■ **What is expected**: Please copy every record exactly as it is written.

■ **Source records**:
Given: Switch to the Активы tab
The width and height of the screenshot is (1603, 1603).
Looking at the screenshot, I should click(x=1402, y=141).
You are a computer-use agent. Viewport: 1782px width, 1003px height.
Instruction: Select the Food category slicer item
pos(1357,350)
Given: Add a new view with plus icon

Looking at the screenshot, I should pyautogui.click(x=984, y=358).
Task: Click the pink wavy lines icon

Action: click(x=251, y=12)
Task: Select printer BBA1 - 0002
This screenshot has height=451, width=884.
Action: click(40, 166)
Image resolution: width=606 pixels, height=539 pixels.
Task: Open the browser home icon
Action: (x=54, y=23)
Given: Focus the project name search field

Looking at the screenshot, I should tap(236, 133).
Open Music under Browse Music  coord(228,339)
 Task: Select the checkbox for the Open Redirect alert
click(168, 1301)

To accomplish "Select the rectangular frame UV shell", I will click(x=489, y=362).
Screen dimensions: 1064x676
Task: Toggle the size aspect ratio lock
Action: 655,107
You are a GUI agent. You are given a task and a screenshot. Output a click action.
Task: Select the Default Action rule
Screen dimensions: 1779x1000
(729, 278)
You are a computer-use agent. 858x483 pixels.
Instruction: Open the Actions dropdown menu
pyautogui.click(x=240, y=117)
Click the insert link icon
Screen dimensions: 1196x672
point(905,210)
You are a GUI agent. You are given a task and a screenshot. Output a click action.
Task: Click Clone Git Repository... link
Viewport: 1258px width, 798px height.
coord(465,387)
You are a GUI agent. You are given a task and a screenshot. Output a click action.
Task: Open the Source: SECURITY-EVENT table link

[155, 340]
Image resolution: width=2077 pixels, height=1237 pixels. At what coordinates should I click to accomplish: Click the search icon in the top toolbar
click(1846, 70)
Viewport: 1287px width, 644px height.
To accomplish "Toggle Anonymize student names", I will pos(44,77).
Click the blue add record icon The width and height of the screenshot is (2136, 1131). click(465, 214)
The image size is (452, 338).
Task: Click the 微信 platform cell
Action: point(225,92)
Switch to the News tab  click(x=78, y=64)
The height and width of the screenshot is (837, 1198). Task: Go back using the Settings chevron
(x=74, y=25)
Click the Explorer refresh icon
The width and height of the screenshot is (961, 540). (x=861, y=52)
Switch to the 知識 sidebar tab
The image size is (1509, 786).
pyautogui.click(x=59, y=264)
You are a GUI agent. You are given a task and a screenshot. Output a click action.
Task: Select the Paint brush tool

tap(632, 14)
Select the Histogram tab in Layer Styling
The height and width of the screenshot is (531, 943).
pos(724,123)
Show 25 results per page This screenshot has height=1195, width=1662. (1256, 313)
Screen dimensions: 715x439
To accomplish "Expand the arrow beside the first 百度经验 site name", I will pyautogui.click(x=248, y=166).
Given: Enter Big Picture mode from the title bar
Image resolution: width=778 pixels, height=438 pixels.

■ **Answer to this problem**:
Given: Switch to the Активы tab
The width and height of the screenshot is (1603, 1603).
Looking at the screenshot, I should click(x=1402, y=141).
You are a computer-use agent. Viewport: 1782px width, 1003px height.
Instruction: Select the Food category slicer item
pos(1357,350)
Given: Add a new view with plus icon

Looking at the screenshot, I should pyautogui.click(x=984, y=358).
Task: Click the pink wavy lines icon

Action: click(x=251, y=12)
Task: Select printer BBA1 - 0002
This screenshot has height=451, width=884.
Action: click(40, 166)
Image resolution: width=606 pixels, height=539 pixels.
Task: Open the browser home icon
Action: (x=54, y=23)
Given: Focus the project name search field

Looking at the screenshot, I should tap(236, 133).
Open Music under Browse Music  coord(228,339)
 Task: Select the checkbox for the Open Redirect alert
click(168, 1301)

To accomplish "Select the rectangular frame UV shell", I will click(x=489, y=362).
Screen dimensions: 1064x676
Task: Toggle the size aspect ratio lock
Action: 655,107
You are a GUI agent. You are given a task and a screenshot. Output a click action.
Task: Select the Default Action rule
Screen dimensions: 1779x1000
(729, 278)
You are a computer-use agent. 858x483 pixels.
Instruction: Open the Actions dropdown menu
pyautogui.click(x=240, y=117)
Click the insert link icon
Screen dimensions: 1196x672
point(905,210)
You are a GUI agent. You are given a task and a screenshot. Output a click action.
Task: Click Clone Git Repository... link
Viewport: 1258px width, 798px height.
coord(465,387)
You are a GUI agent. You are given a task and a screenshot. Output a click action.
Task: Open the Source: SECURITY-EVENT table link

[155, 340]
Image resolution: width=2077 pixels, height=1237 pixels. At what coordinates should I click to accomplish: Click the search icon in the top toolbar
click(1846, 70)
Viewport: 1287px width, 644px height.
To accomplish "Toggle Anonymize student names", I will pos(44,77).
Click the blue add record icon The width and height of the screenshot is (2136, 1131). click(465, 214)
The image size is (452, 338).
Task: Click the 微信 platform cell
Action: point(225,92)
Switch to the News tab  click(x=78, y=64)
The height and width of the screenshot is (837, 1198). Task: Go back using the Settings chevron
(x=74, y=25)
Click the Explorer refresh icon
The width and height of the screenshot is (961, 540). (x=861, y=52)
Switch to the 知識 sidebar tab
The image size is (1509, 786).
pyautogui.click(x=59, y=264)
You are a GUI agent. You are given a task and a screenshot. Output a click action.
Task: Select the Paint brush tool

tap(632, 14)
Select the Histogram tab in Layer Styling
The height and width of the screenshot is (531, 943).
pos(724,123)
Show 25 results per page This screenshot has height=1195, width=1662. (1256, 313)
Screen dimensions: 715x439
To accomplish "Expand the arrow beside the first 百度经验 site name", I will pyautogui.click(x=248, y=166).
Given: Enter Big Picture mode from the title bar
Image resolution: width=778 pixels, height=438 pixels.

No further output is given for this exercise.